Film I'm excited and slightly depressed by the news that a sequel to the John Hughes film Pretty In Pink is in the works. I secretly harboured a hope that there would a reunion movie featuring all the characters from the John Hughes teen films all together at a high school reunion (with, yes, Molly Ringwald and Anthony Michael Hall playing multiple parts). After all they went to the same high school as was explained in Kevin Smith's Dogma. Even Ferris Bueller. [via]

"Lightning bolts."

Life For what's supposed to be a romantic comedy, Four Weddings and a Funeral effected me greatly yesterday and reminded me once again of the things which are missing or haven't quite added together for me yet. Although I'm firmly with the lightning bolt theory of true love, this speech from the character of Tom just after the funeral sort of always seems to sum things up:
"I always just hoped that, that I'd meet some nice friendly girl, like the look of her, hope the look of me didn't make her physically sick, then pop the question and, um, settle down and be happy. "
I'm quite a lonely person really I suppose and it's partly my fault. Silly. His other line also seems to ring true: "The great advantage of having a reputation for being stupid: People are less suspicious of you. "

"I want to travel through time..."

Music Wierd synergy as I listen to Natalie Imbruglia's new album for the first time. Here is the chorus to the title track, Counting Down The Days:
I want to travel through time
See your surprise
I'd hold you so tight
I'm counting down the days tonight
I just want to be a million miles away from here
I'm counting down the days"
Which is just begging to be on the Doctor Who soundtrack album frankly, along with Tainted Love and Toxic.
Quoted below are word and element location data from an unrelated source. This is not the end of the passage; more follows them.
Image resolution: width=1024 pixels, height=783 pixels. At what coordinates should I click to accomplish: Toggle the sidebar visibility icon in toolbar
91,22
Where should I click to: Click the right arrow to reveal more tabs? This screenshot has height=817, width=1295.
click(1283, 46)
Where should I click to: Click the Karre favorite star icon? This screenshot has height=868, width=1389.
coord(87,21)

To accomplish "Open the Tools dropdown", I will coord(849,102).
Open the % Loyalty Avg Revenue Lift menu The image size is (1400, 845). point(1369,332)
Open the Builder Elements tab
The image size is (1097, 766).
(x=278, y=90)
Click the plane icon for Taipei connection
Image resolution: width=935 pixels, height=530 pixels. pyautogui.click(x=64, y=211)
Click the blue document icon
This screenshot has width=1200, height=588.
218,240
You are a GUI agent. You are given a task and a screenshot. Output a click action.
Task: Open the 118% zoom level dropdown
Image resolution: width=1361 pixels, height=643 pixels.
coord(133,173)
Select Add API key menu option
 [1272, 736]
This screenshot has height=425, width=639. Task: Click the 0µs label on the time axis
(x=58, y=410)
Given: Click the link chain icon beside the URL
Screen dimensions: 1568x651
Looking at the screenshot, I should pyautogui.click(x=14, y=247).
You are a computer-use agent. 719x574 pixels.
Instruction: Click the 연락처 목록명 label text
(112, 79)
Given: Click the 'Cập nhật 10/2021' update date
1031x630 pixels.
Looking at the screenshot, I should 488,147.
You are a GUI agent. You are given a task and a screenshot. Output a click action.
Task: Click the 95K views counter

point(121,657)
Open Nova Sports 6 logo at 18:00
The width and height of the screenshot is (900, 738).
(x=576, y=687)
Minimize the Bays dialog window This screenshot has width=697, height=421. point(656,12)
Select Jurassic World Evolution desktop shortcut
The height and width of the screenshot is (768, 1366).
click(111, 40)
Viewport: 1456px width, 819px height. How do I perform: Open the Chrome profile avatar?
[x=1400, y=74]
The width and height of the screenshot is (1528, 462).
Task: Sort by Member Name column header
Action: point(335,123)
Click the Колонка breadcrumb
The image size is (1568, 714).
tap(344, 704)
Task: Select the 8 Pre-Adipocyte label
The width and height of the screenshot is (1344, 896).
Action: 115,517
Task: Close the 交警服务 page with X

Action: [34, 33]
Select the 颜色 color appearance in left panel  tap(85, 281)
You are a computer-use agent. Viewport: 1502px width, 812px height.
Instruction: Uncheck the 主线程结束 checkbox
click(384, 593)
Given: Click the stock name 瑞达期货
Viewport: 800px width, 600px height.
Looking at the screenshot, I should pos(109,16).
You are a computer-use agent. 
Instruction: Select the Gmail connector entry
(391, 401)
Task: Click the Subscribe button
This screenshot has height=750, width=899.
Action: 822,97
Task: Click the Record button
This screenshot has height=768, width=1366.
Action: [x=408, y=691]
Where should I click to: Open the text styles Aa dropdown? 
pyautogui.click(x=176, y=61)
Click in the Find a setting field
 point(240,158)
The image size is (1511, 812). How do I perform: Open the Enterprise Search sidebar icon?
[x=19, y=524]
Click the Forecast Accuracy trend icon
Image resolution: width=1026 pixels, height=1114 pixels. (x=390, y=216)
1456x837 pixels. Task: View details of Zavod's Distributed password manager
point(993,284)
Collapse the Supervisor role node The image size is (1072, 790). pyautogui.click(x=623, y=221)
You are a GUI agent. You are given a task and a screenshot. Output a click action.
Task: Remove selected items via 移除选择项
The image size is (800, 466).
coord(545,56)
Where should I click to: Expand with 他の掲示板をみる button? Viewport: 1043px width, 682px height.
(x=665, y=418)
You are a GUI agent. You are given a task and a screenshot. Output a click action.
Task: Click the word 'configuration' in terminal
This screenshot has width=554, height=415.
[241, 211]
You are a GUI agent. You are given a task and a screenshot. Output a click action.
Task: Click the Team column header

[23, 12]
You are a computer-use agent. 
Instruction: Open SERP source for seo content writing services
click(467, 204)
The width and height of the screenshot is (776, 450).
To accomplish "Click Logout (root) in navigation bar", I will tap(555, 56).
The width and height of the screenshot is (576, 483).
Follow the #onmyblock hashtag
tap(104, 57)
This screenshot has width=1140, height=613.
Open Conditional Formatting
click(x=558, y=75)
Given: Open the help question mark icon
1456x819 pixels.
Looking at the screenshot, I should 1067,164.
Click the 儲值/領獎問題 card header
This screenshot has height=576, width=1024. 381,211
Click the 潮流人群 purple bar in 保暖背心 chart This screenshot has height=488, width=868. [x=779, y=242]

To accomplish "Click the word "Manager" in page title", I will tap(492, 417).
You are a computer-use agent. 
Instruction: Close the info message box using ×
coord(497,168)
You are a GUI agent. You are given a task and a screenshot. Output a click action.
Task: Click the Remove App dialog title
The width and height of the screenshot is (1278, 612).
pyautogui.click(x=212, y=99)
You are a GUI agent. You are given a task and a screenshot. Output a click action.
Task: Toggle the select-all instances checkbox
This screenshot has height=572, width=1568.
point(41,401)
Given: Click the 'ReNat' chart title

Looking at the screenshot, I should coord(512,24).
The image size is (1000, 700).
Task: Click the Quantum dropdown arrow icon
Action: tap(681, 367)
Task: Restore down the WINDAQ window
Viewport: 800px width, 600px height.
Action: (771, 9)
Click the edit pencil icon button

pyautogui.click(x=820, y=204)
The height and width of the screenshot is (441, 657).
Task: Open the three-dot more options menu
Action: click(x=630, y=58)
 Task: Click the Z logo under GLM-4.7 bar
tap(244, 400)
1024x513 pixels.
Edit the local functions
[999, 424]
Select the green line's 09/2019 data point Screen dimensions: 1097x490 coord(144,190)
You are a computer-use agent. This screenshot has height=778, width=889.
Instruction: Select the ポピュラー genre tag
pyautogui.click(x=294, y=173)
I'll give the Imbruglia experience a full review when I've heard it a few more times. But so far it's lovely.

Not so 24 hour internet access.

Travels One of my stupid issues about hotels is that they don't feel like home, and although they hope to be that for the duration of your stay, there is always something there to remind you that they never will be. Here is an example from Journalistic, in which they maximise the profit from something I take for granted @ mi casa. Being able to go online whenever without having to care too much about the cost. Not so at this hotel:
"For reference to anyone considering to stay there, if you think the 24 hour access starts when you first log in, think again. It starts from 2am to 2am or part thereof. That means if you check in for one night at say 6pm and use the internet from say 7pm to 9pm. Then you go to sleep and wake up at 6am and use it again until 9am and then check out, they will charge you for two days. A bit of a cheek given you have not been there for two days."
Which seems a very sneeky way of going about things. Next they'll be charging extra if you sleep on both sides of the bed.

Gobble. Zzzzzzz.

Another contribution from Franchesca. Eating turkey makes people sleepy. Which presumably explains why I never feel tired after Christmas dinner. We all eat steak in our household.


HeardSaid I just wanted to thank everyone who also reads this blog, because HeardSaid has been really excellent this last few weeks, and everything I hoped it would be.

Homeless Wifi

Zeitgeist Sometimes things need to be posted because you want to remember them. This is a story found at BoingBoing about a homeless guy who spends his time with a full desktop computer at Starbucks:
"He spends his time online, not on, but IMing girls in NY and across the country to hook up with, and maybe go live with. He has no source of income (other than the kindness of strangers) and a single client who's laptop he fixes infrequently for $10 or $20. He sleeps for 2 hours at a time upright in his chair. He showers at a local church. He hauls all of his gear around in a shopping cart."
One of the stories from April Fool's day which is hopelessly true.

'In the words of Donny Osmond...'

Life So it's the end of my holiday and I have the blues. Last days are always difficult -- there never feels like there is enough time left, as though whatever you end up doing, you're wasting the time you have. So I'm watching Four Weddings and a Funeral on shiny disc and not worrying about it.